Paolo Piantoni - El Forner - Brescia
Un pane nato per cambiare abitudini
Nata nei primi anni ’80 in Veneto, la ciabatta ha fatto il giro del Nord Italia e si è presa un posto stabile nei laboratori, negli scaffali e nei pranzi veloci. Il panificio El Forner di Brescia ne sforna ogni giorno centinaia. A guidarci dentro questo impasto ad alta idratazione è Paolo Piantoni, terza generazione di fornai.
“Sono Paolo Piantoni di Brescia, classe 1981. Mio nonno ha iniziato, poi è toccato a mio padre. Oggi il panificio è guidato da me, mio fratello e mia moglie, insieme a una squadra di 45 persone. Produciamo pane, pizze farcite con ingredienti preparati da noi, pasticceria e altri prodotti da forno. Per quanto riguarda il pane, niente impasti diretti: usiamo solo fermentazioni.”
Tra tutti i prodotti, la ciabatta è quella che racconta meglio il modo in cui lavorano.
“La sua particolarità è l’idratazione: si parte dal 70% sul peso della farina. Un chilo di farina, 700 grammi d’acqua. Noi arriviamo all’85%. Il risultato è un pane leggero, pieno di buchi, che si taglia e si farcisce facilmente. E ha quella crosta sottile e croccante che piace.”

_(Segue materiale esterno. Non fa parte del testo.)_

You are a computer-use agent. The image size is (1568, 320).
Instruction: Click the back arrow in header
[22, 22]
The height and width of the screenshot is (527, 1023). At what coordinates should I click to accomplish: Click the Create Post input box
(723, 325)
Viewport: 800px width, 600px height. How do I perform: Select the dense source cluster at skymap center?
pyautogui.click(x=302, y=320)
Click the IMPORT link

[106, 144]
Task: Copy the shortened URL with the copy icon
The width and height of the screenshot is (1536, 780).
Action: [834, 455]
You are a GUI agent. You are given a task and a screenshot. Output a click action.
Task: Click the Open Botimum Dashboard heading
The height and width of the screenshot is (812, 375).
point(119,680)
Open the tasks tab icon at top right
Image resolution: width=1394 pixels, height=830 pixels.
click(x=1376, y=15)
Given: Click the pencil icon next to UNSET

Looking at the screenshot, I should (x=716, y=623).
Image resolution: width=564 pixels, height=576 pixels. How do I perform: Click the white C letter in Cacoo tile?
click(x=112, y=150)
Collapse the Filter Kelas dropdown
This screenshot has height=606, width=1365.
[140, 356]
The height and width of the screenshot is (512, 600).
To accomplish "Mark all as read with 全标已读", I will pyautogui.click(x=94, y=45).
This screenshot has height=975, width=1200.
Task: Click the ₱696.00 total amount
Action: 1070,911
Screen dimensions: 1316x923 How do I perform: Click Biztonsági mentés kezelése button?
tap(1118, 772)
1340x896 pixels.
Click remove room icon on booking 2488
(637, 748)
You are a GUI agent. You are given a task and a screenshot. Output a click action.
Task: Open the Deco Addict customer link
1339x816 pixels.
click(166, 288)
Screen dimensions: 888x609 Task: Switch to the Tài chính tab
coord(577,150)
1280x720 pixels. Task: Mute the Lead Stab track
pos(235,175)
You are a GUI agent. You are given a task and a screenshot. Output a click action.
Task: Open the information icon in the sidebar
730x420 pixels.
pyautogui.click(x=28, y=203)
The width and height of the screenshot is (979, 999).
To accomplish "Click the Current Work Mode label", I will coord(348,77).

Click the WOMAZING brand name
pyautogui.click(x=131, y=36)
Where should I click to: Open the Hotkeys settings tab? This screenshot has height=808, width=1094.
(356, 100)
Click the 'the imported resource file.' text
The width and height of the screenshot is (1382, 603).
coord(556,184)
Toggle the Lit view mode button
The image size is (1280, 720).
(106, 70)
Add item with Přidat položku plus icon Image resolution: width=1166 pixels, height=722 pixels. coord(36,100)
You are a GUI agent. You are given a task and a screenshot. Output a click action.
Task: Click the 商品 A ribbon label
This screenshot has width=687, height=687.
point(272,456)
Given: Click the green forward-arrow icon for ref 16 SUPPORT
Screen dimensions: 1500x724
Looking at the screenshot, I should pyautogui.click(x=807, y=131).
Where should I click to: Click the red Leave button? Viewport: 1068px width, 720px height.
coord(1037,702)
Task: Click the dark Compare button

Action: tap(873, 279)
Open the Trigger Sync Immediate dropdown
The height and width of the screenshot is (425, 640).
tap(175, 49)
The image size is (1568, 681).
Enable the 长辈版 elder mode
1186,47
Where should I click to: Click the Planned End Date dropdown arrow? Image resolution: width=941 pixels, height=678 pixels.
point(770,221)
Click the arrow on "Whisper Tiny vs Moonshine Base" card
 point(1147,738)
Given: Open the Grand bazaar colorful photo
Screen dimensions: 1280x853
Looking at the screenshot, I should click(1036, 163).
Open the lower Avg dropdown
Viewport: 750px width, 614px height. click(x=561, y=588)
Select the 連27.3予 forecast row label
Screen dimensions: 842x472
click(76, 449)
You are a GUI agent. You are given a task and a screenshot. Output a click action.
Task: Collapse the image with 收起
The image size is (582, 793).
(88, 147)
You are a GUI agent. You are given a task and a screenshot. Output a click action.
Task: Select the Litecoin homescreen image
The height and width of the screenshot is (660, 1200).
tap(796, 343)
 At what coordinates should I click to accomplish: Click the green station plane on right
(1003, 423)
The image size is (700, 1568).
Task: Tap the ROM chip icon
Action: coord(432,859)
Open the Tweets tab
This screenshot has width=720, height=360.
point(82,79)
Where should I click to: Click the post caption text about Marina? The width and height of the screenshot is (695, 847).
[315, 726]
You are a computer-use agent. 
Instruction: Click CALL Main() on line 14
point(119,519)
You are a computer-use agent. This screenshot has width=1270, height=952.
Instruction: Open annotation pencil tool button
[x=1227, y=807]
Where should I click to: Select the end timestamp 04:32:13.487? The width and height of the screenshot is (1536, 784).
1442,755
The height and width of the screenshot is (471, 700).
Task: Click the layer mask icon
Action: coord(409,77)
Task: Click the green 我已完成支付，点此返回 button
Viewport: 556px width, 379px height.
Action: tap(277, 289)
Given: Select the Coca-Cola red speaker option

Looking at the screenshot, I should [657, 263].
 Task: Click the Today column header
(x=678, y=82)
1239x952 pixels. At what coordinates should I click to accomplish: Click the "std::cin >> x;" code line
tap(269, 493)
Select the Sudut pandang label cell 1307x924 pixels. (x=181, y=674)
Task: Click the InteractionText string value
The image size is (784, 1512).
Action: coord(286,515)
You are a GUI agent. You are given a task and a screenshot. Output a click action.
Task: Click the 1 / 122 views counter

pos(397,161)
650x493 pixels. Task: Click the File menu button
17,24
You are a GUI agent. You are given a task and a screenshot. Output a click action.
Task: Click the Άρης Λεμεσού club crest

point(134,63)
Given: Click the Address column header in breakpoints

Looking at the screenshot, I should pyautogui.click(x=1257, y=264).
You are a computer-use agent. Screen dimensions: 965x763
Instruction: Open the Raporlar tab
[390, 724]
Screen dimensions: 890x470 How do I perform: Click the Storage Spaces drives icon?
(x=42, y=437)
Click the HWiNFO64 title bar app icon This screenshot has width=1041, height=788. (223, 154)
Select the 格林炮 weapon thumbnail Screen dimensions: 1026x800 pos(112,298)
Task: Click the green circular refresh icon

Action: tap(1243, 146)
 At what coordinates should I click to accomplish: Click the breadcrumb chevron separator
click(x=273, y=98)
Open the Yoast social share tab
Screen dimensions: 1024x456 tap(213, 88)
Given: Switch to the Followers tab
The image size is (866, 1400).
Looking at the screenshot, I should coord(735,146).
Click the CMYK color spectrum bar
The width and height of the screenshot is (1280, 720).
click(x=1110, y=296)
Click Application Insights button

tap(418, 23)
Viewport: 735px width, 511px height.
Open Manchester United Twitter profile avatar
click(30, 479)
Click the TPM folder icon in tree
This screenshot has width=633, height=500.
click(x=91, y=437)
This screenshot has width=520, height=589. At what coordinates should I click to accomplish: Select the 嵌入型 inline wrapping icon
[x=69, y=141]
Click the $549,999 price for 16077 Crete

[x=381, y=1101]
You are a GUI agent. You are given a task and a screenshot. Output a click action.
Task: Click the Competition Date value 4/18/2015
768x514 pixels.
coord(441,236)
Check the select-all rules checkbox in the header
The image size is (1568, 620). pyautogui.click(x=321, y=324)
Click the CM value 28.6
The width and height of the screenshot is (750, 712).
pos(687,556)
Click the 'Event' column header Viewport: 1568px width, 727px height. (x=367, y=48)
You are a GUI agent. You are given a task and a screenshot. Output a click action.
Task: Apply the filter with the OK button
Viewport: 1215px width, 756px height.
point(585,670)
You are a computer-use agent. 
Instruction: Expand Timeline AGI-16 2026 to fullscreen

Un’evoluzione che è stata possibile anche grazie alle farine.
“Negli anni ’80 i mulini hanno iniziato a proporre farine capaci di reggere queste percentuali d’acqua. Senza quel passaggio, la ciabatta non avrebbe potuto esistere.”
Pane fatto per bene
“Il pane deve essere buono. Per riuscirci, serve mestiere. A fine anni ’90 e inizio 2000 andava bene tutto: tanti facevano pane solo per farlo, con impasti diretti e miglioratori chimici. Noi abbiamo sempre scelto un’altra strada: recuperare i metodi lenti e portarli avanti con costanza.”
Una scelta che passa soprattutto dalla biga, il preimpasto lasciato fermentare a lungo.
“Usiamo bighe da almeno 24 ore, a 18 gradi. In questo modo sviluppiamo fermentazione, sapore, acidità. Tutte caratteristiche che si ritrovano nel morso.”
E il lievito madre?
“Negli anni ’60-’70 era stato quasi abbandonato, perché serviva velocizzare. Ma adesso è tornato, ed è una delle cose che ha ridato slancio al nostro mestiere.”
Come si comporta una ciabatta
“L’impasto si stende, si taglia a mano e va in cottura. Le pezzature vanno da 40 grammi fino a un chilo. Noi facciamo ciabatte piccole con Petra 9 (tutto grano), con semola di grano duro, oppure la versione classica solo biga, in formati da 80 a 100 grammi.”
Un pane versatile, che accompagna un po’ tutto. Ma che dà il meglio se fatto come si deve.
La ricetta, a casa
“Per farla a casa serve una planetaria con il gancio. Il giorno prima si prepara una biga: 1 kg di farina, 450 g d’acqua e 6 g di lievito di birra. Si impasta per 2-3 minuti, lasciando l’impasto grezzo, e si lascia a temperatura ambiente (18-20°C) per 24 ore.”
Il giorno dopo si procede con l’impasto:
“Si pesano 300 g d’acqua, si aggiungono 10 g di malto e 20 g di sale. Io il sale lo metto subito: ha un effetto stringente, chiude i pori della farina e trattiene meglio il gusto. L’acqua va aggiunta poco a poco, finché l’impasto diventa liscio e lucido. Poi si lascia riposare 25-30 minuti, si rovescia sul tavolo, si taglia nella misura desiderata e si lascia lievitare ancora una quarantina di minuti.”
E la cottura?
“Il forno deve essere già caldo, 230-240°C. Metto il pane su pietra o carta forno. Per creare vapore, bagno le pareti del forno con un cucchiaio d’acqua e chiudo subito. La cottura va da 15 a 30 minuti, in base alla pezzatura.”
Un pane da toccare con mano
La ciabatta di Paolo Piantoni non ha bisogno di molte spiegazioni. Basta sollevarla: se è leggera, è pronta. Se pesa troppo per la forma che ha, è meglio aspettare ancora un po’.
“Quando prendo una ciabatta e la sento leggera, vuol dire che dentro è come dev’essere: ariosa. Se è ancora compatta, non è pronta.”
Una questione di attenzione
Fare una buona ciabatta non richiede magie, ma richiede attenzione: a come si tocca l’impasto, a quanto tempo lo si lascia stare, a quando è il momento giusto per cuocerlo. Paolo Piantoni lo dice chiaramente:
“Il pane va capito anche così, senza tagliarlo.”
Tutto il resto si impara. Col tempo.